Publish models

QSAR models built using CPSign can be published as web servers that can be interacted with using REST, and which are automatically documented using OpenAPI specifications. The software required for this is located in a separate repository: CPSign predict services which also contain more information. To publish and work with out prebuilt servers you need to use Docker, e.g. by installing Docker desktop on your machine. Here we first go through the basics of how these work and then detail the steps required to publish models at SciLifeLab Serve.

Introduction

The QSAR models, i.e., the ones that predicts directly on chemical compounds are possible to publish as web servers. These servers and models contain all meta information needed for computing descriptors and e.g. perform feature transformations. It is not possible to make non-QSAR models available with these servers at this point. These web servers are possible to build using two different flavors: either thin which only includes the java web server which can be interacted with using REST, or full which also include static files for serving the Swagger UI for inspecting the OpenAPI specification of the REST endpoints and the Draw UI which looks like this:

Draw GUI

In the Draw UI it is possible to input molecules in common chemical formats as well as draw/edit the molecules interactively - and get the predicted atom contributions rendered below the input window. Due to rapid prediction time this can be used interactively and will update as you edit the molecule.
# # # # # # #
OBJECTIVES –
1. Rewrite the CPSign publishing page from "In the Draw" to "edit the molecule.", swapping "Draw UI" for "Sketch UI".
2. Extend the page on publishing CPSign models with the section that comes next after its final sentence.
# # # # # # #
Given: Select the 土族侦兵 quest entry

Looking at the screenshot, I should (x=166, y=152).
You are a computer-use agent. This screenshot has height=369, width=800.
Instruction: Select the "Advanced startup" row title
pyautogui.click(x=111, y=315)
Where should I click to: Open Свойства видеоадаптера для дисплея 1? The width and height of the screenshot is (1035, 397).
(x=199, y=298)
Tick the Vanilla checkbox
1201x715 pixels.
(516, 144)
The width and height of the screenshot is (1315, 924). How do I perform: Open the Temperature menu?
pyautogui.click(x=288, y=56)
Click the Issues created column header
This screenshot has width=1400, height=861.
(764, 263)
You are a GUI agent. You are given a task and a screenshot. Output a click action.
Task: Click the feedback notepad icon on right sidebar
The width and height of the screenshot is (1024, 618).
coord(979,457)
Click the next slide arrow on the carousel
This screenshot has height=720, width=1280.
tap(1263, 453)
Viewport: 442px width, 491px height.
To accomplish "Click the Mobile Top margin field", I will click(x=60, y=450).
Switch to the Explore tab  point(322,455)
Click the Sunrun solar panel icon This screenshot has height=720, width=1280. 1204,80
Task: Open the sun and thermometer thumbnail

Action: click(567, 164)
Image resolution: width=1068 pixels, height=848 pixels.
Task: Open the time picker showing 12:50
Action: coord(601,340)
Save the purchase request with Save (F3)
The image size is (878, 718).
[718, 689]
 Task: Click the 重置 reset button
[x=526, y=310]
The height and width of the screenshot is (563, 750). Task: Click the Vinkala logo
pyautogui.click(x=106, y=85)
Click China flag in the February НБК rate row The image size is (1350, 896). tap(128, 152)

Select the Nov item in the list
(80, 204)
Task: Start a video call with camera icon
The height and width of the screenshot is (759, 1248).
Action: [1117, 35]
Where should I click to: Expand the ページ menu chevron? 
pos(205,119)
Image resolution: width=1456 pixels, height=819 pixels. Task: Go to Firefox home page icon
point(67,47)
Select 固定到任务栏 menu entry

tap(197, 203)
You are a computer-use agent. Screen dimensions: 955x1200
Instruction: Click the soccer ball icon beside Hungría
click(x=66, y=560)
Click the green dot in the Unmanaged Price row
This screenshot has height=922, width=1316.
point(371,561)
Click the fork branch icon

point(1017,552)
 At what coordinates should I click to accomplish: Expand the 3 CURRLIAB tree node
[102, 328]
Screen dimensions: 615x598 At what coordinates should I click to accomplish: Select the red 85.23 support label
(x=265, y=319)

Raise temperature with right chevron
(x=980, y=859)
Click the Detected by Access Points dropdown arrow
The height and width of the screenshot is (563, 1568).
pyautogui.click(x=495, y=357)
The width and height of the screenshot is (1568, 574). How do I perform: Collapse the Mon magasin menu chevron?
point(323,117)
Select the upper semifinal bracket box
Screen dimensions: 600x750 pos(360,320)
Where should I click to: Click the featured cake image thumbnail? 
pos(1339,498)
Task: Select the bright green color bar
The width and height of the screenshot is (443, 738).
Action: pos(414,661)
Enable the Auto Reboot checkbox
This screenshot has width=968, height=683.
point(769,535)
# # # # # # #
IN RESPONSE –
1.
In the Sketch UI it is possible to input molecules in common chemical formats as well as draw/edit the molecules interactively - and get the predicted atom contributions rendered below the input window. Due to rapid prediction time this can be used interactively and will update as you edit the molecule.

2.
Deploying a model

Deploying a model is easily achieved using our prebuilt Docker images that can be found at GitHub Container repository: CPSign predict services packages. There is one image for each model type and deploying your own model and can easily be achieved by e.g. extending the image by simply copying the model you wish to deploy;

# Pick the base image to use
FROM ghcr.io/arosbio/[IMAGE-NAME]:[TAG]
# Copy your model to the default model-path
COPY [MODEL-FILE] /var/lib/jetty/model.jar

If you build this into a Docker image you can then send it around, packaged with the model you wish to deploy. Building it and running it is as simple as (assuming you’re in the same directory as the Dockerfile as well as the model you wish to deploy):

docker build -t [YOUR TAG] .

Then you can run it using:

docker run -p 80:8080 -u jetty [YOUR TAG]

The web server is by default listening on port 8080 and in the above line we forward port 80 to 8080 so you can interact with it using your web browser without specifying a custom port. E.g. to check that it is running enter localhost/api/v2/health or localhost/api/v2/modelInfo in your browser.

Tags

Apart from the three different server types, which is dictated by the type of model you wish to deploy there are different tags depending on the flavor (See Introduction). The tags with suffix -full includes the Swagger UI and the Draw UI, whereas the tags without the suffix are the more lightweight images that lack these additional resources.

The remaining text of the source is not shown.